Researchers from China were determined to find out the mechanism of action of SY in relation to its antimetastatic effect. Safflower, from which SY can be extracted, is a well-known traditional medicine used to activate blood circulation and dissipate blood stasis. It has been extensively used as an antitumor treatment in a clinical setting either alone or as part of formulations. Despite this, empirical evidence and a better understanding of the possible mechanisms involved in the biological activities of safflower are lacking. (Related: Reduce the effects of chemotherapy with safflower seeds.)
The researchers used breast cancer cells for their in vitro study and EGF-meditated time- and dose-dependent cell response profiles to screen for the activity of SY. For their in vivo experiments, they established an orthotopic lung metastasis animal model via intravenous injection of breast cancer cells to evaluate the antimetastatic role of SY. Orthotopic animal models of different types of cancer have long been used to study tumor growth, invasion, and metastasis in real time, as well as to measure the survival time and status associated with the development of tumor in vivo.

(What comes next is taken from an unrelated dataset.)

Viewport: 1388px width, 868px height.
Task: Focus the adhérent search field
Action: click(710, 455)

The researchers reported that SY dose-dependently inhibited EGF-mediated time- and dose-dependent cell responses by inhibiting cytoskeletal rearrangement. The cytoskeleton is a structure that helps cells maintain their shape and internal organization. It plays a central role in controlling cell division, cell functions, and cell interactions with other tissues. When cytoskeletal proteins like actin undergo mutations and are abnormally expressed, they can contribute to the drug resistance and metastatic ability of cancer cells.

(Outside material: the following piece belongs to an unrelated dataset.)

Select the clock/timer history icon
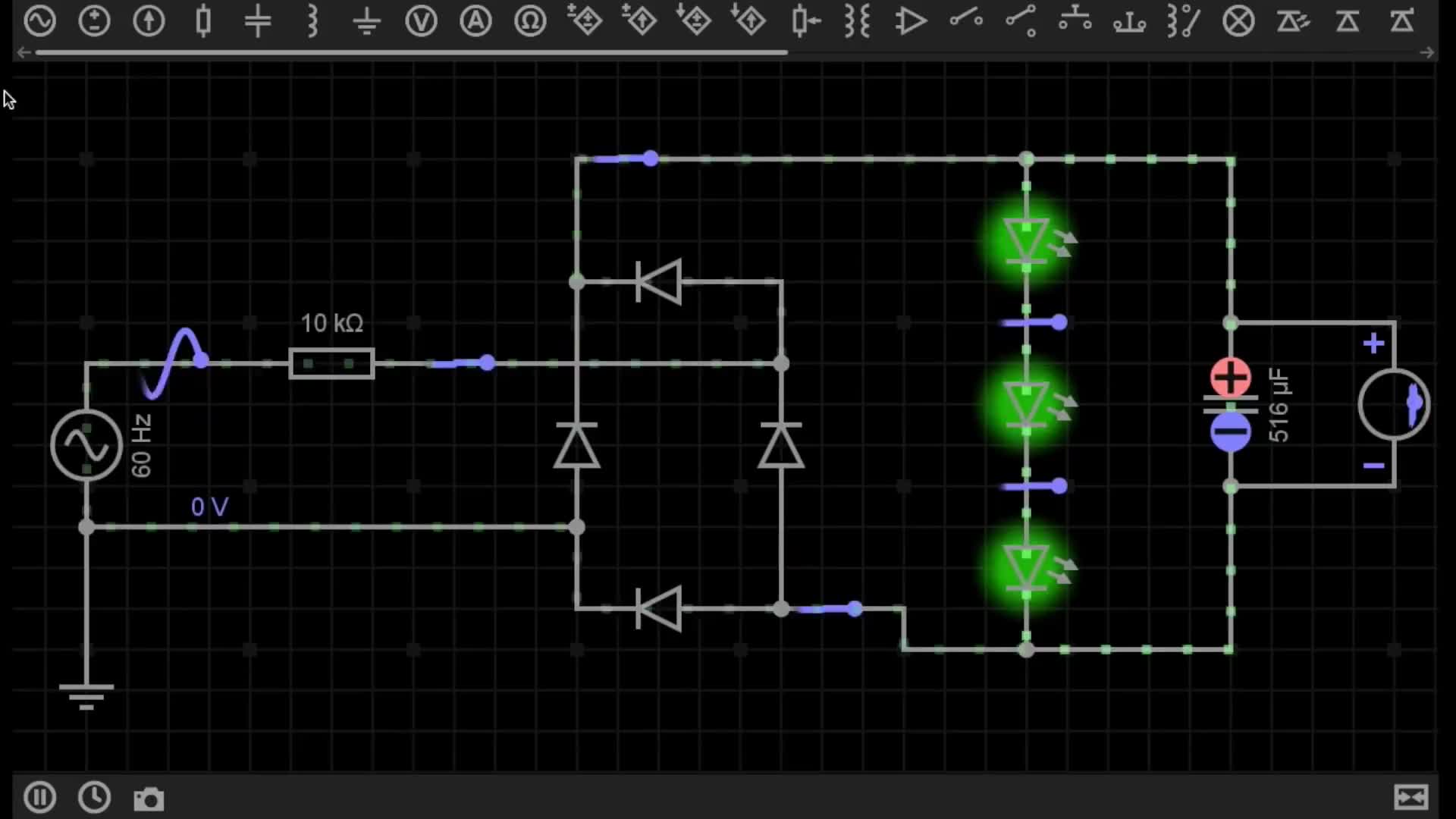Viewport: 1456px width, 819px height. (93, 796)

Aside from preventing cytoskeletal arrangement, the researchers also found that SY can significantly inhibit the migration of breast cancer cells in vitro and prevent the pulmonary metastasis of breast cancer cells in vivo. EGF stimulation of breast cancer cells (MBA-MD-231) treated with SY resulted in a decrease in the expression of matrix metallopeptidase 9 (MMP-9) and p-Src proteins and the formation of invadopodia. Invadopodia are actin-rich membrane protrusions that can degrade the extracellular matrix (ECM) and are involved in cell invasion. Invadopodia can be found on cancer cells. MMP-9 is an enzyme involved in the degradation of the ECM during tissue remodeling. p-Src proteins, on the other hand, are regulatory proteins that play key roles in cell differentiation, motility, proliferation, and survival.
The researchers observed a similar inhibitory effect in their animal model. They also found a reduction in the number of circulating tumor cells retained in lung capillaries. These results suggested that the antimetastatic effect of SY is due to its ability to inhibit invadopodia formation, which occurs mainly through Src-dependent cytoskeleton rearrangement.
Based on their findings, the researchers concluded that SY could be a novel therapeutic agent for the treatment of breast cancer.